This hypothesis explains not only the rule, but the exceptions. Gates and Buffetthave been very good about taxes, and I don't want to belittle their contribution to the discourse. Either one, however, has one hell of a lot more prestige than is conferred merely by being a member of the class. They don't need the tax break as an acknowledgement of their importance. Who ever heard of the Koch brothers, on the other hand, before they started spending some of their billions on reactionary causes?
The Plank blog in the The New Republic has an interesting report on the dramatic turn around in the relations between Barrack Obama and the hedge-fund industry. The author's conclusions are somewhat in line with my wider hypothesis.
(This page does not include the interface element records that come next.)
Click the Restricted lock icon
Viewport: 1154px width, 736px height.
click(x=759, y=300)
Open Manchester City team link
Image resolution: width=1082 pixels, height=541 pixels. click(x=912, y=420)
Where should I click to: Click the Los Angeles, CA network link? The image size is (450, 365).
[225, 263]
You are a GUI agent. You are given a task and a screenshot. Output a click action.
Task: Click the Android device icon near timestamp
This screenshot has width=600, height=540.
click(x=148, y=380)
It wasn't that the administration's policies were bad for the industry -- Candidate Obama's response that he would raise taxes on them was regarded as gutsy honesty -- as that they didn't get the respect that they think they deserve.
If this hypothesis is correct, if the objection of the ultra-rich to tax hikes on their income is due to the slight it gives to their prestige, then this has consequences for future tax policy. The tiny rise in taxes on the richest 2% currently being considered is all very well. It is justice on those making (say) $250,000 to $1,000,000. In the future, though, when we get a Congress with the will to revamp the entire tax code, we should raise the rates on much higher incomes all at once. This will hurt their feelings, but the slight increase is already hurting their feelings. If the hurt feelings are not proportional to the increase, as seems clear, then the increase on really high incomes should match what revenues we need for a sane level of expenditure.
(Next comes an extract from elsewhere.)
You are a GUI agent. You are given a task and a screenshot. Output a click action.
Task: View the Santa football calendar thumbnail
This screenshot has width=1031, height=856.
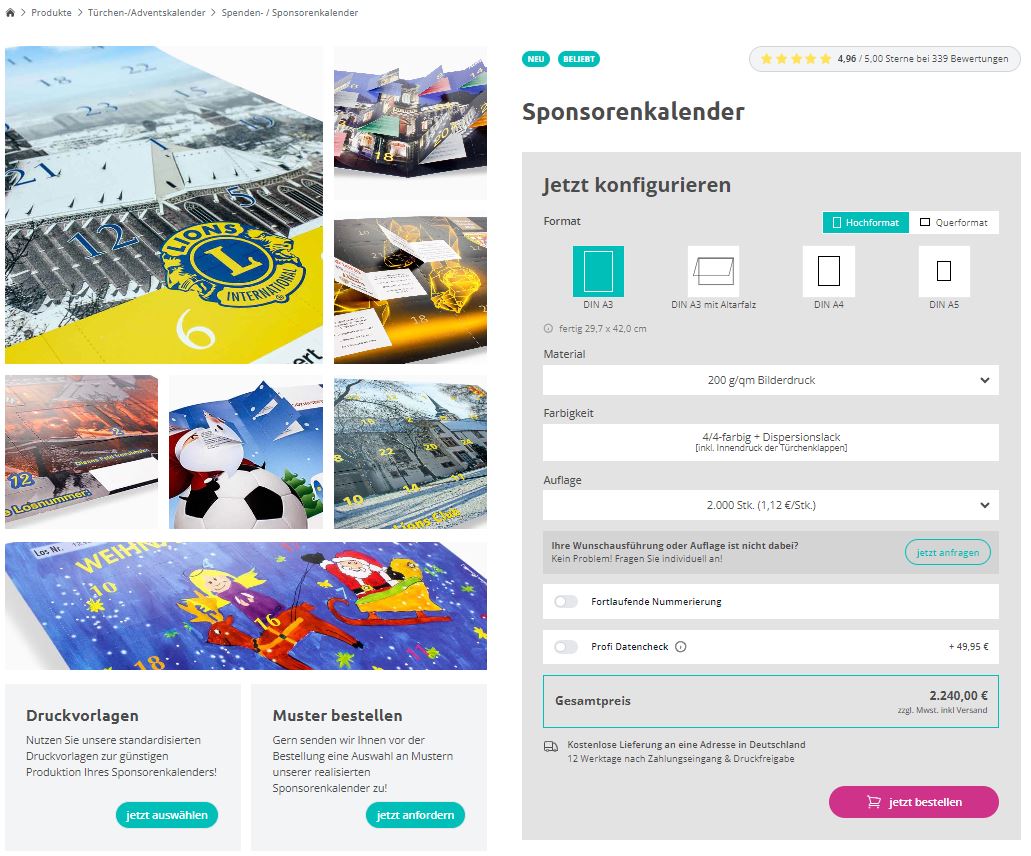(246, 452)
Without casting these in concrete, here are my first thoughts on what might be marginal tax rates for high incomes:
|Taxable Income||Marginal rate|
|1/4 M - 1 M||40%|
|1 M - 2 M||45%|
|2 M - 5 M||50%|
|5 M - 10 M||55%|
|10 M - 30 M||60%|
|30 M - 100 M||65%|
|Above 100 M||70%|
There is a constant refrain that "There are so few people making those stratospheric incomes that tax rates on them won't make any difference." Income taxes aren't levied on their numbers; they are levied on their incomes. A few years ago, the president said that the 25 highest paid hedge-fund managers made an average income of %1,000,000,000 apiece. Simply raising the taxes on this fragment of the ultra rich from 35% (and they pay closer to 15% because their pay is largely treated as capital gains) to 70% would bring in more than $8 Billion a year. That's not much, compared to the deficit, but it is one hell of a lot more than the savings from closing the Corporation for Public Broadcasting or cutting back on tricare.